Exercise task: Transcribe every line of the rows from the one containing "Task: Click the red Subscribe button" through the end of the rows, both ends included, and leave the pictures out.

Text and item location entries
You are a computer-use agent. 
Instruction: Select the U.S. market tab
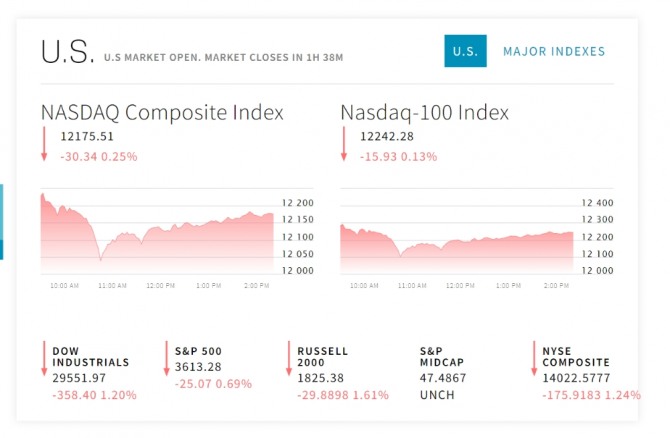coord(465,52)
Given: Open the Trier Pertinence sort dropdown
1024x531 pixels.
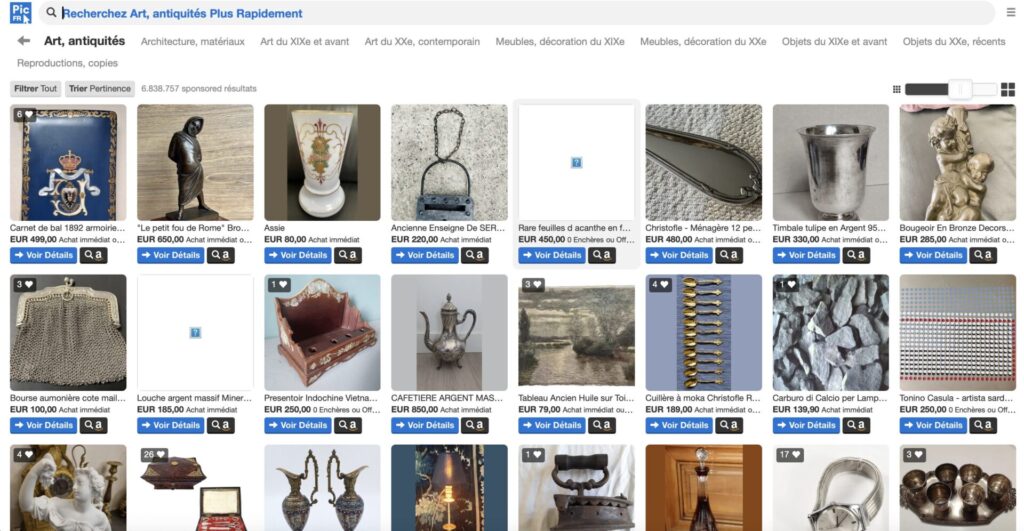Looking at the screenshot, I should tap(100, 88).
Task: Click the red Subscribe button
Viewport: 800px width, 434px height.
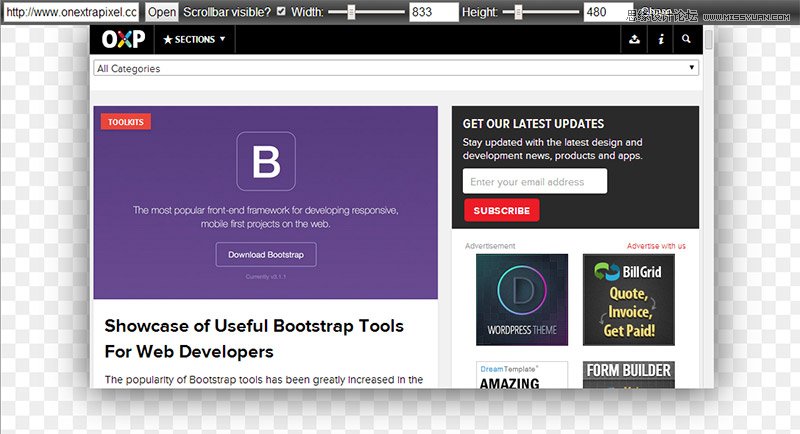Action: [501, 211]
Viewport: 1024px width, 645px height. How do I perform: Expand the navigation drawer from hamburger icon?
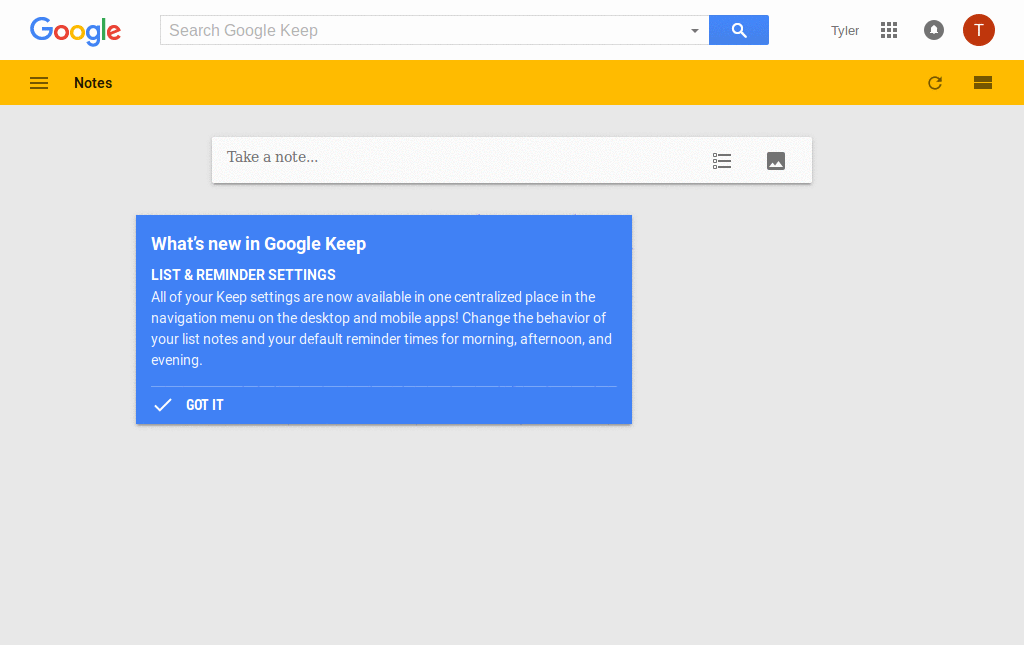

Written solution:
Task: Click the red Subscribe button
Viewport: 800px width, 434px height.
Action: [501, 211]
Viewport: 1024px width, 645px height. How do I perform: Expand the navigation drawer from hamburger icon?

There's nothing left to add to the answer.